Concerned at their absence I wildly scan the room. Helena’s head extruding from the doorway. A dark little factory producing smoke and negativity. Suddenly it becomes clear that she has taken them. Taken and planted them beside Machine’s girlfriend to make out that I have been up to no good. A final, unequivocal move in our unsaid game – and checkmate it is.
Initial enquiries into the location of my shoes are not acknowledged. Figures groping for their jackets in hurried silence. The dreadful spectre of individualism. As I scan the floor it crackles and skips as though playing from damaged videotape. Everything alive with the wrong kind of energy. Cars shattering against another and curling around lampposts. I cry out for my footwear and the others turn in alarm. Sobered faces properly taking in my ragged getup for the first time. Who is this wildman and what is he doing here?

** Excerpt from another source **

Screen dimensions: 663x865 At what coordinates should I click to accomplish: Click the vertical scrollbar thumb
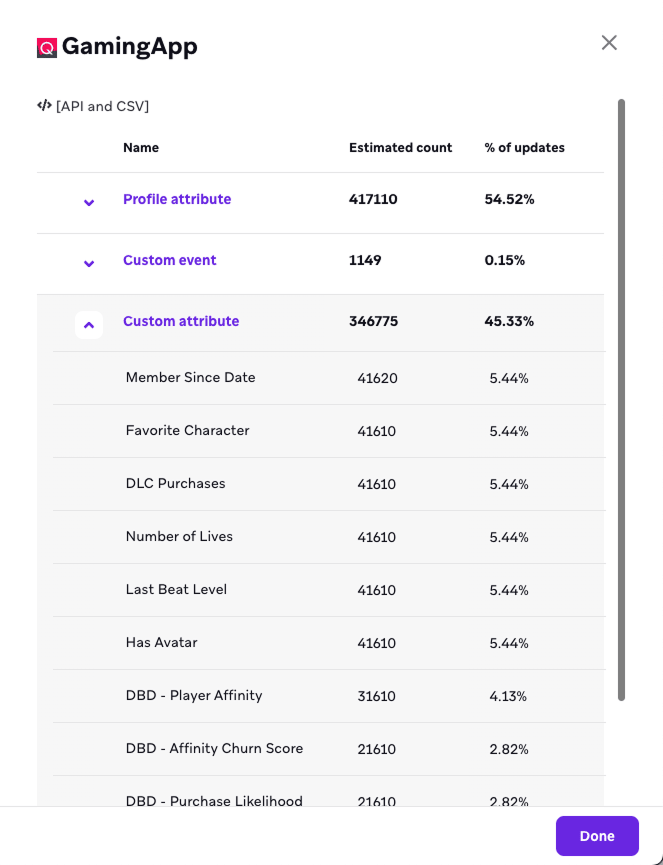click(x=622, y=400)

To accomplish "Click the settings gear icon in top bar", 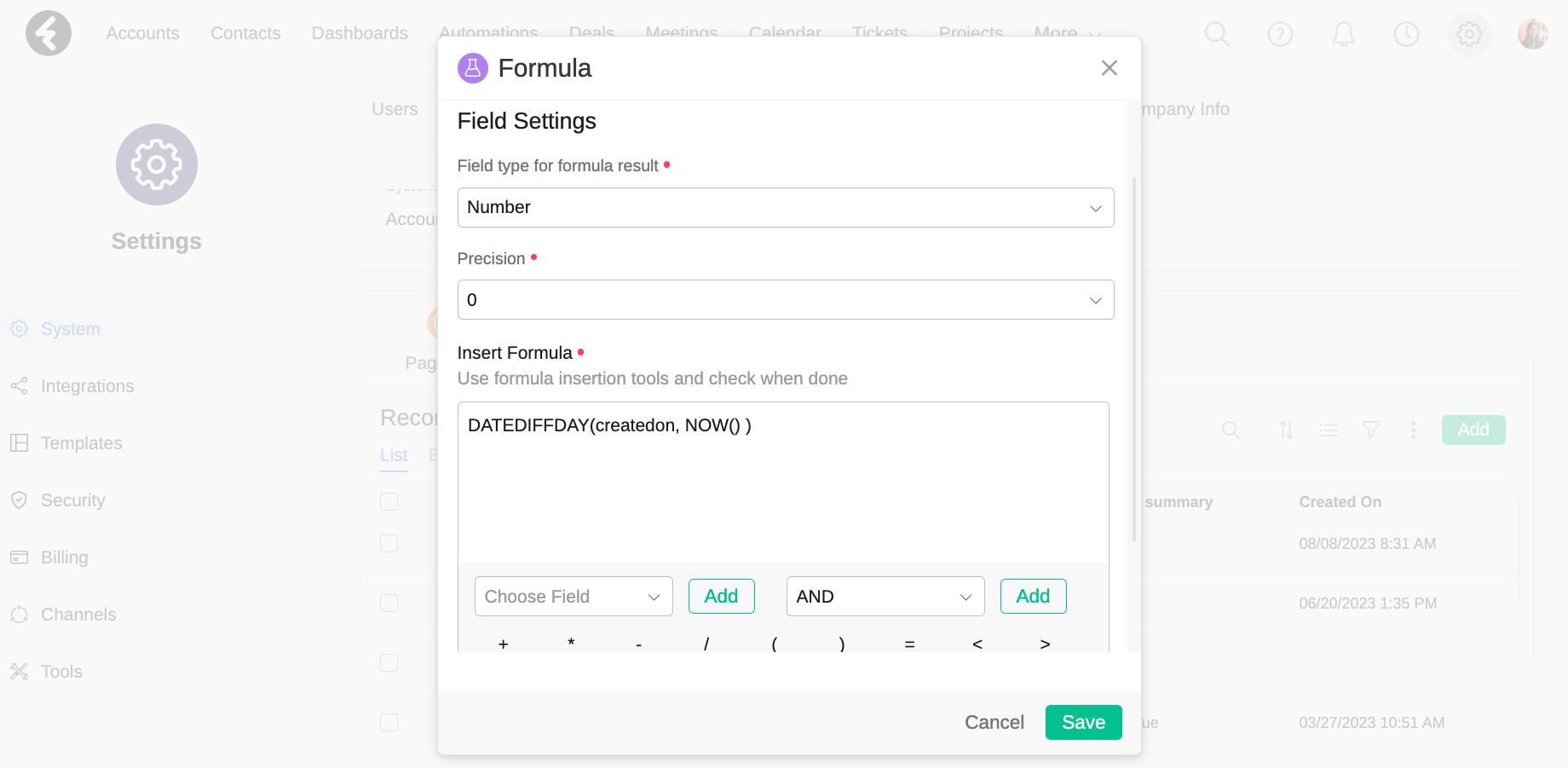I will (x=1469, y=34).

What a turn out for the books; it seems at some point in the night I became the one harbouring negative energy. Machine carefully shuffles from the room. His voice from next door, timidly enquiring after my lost property. Helena in the background looking victorious at my assimilation. The rest wondering how and when I turned. I glance anxiously down the hallway, legs priming like springs not for the first time since coming to this city. And then there they are – my grubby trainers. By the front door where they had been the entire night.
The day cold but welcoming. A sensation of liberty like emerging from a cage match unscathed. Quickly however it becomes evident that a single knot remains tied – am I to sleep on the streets in this condition? My requests for asylum from those around me are politely declined. Squalid clothes reflecting this obscure tangent in my life.
As the group falls away one by one the gravity of the situation becomes apparent. My bedding is in a thicket at the other side of the city and upon reclaiming it I must slumber in the daylight. All of a sudden I regret that last hit of NBOMe. Cars going by in icy gradients like tracers in photographs. Blank faces passing as though sapped of personality. A medieval clocktower standing arrogantly against time. Ten o’clock in the morning. I blunder forward.